Diarmuid Breatnach here sings it to the air of A Nation Once Again (by Thomas Davis, ‘Young Irelander’) which is the air he heard it sung by Cornelius Cardew, an English communist composer. This air suits it and the arrangement provides a chorus in which people can join.
The recording was done at the weekly Save Moore Street From Demolition campaign table (Saturdays 11.30am-1.30pm) with Bart Hoppenbrouwers videoing.
James Connolly was one of around 350 men and women who occupied the Moore Street area during the 1916 Rising after the evacuation of the burning GPO, which had been the HQ of the Rising.

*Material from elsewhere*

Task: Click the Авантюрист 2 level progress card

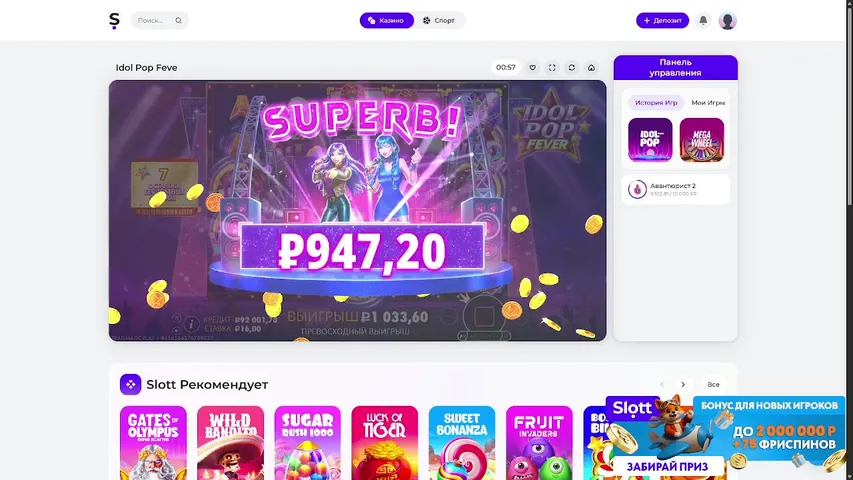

Connolly was one of five signatories of the Proclamation who spent their last hours of freedom in those houses and one of six of the fourteen executed after they surrendered in Moore Street.
The Irish Government, property speculators and the Planning Dept. of Dublin City Council are all pushing that only four buildings in that battleground be saved and a huge supermarket be built over the whole area but the SMSFD campaign wants the whole quarter saved and sensitively developed.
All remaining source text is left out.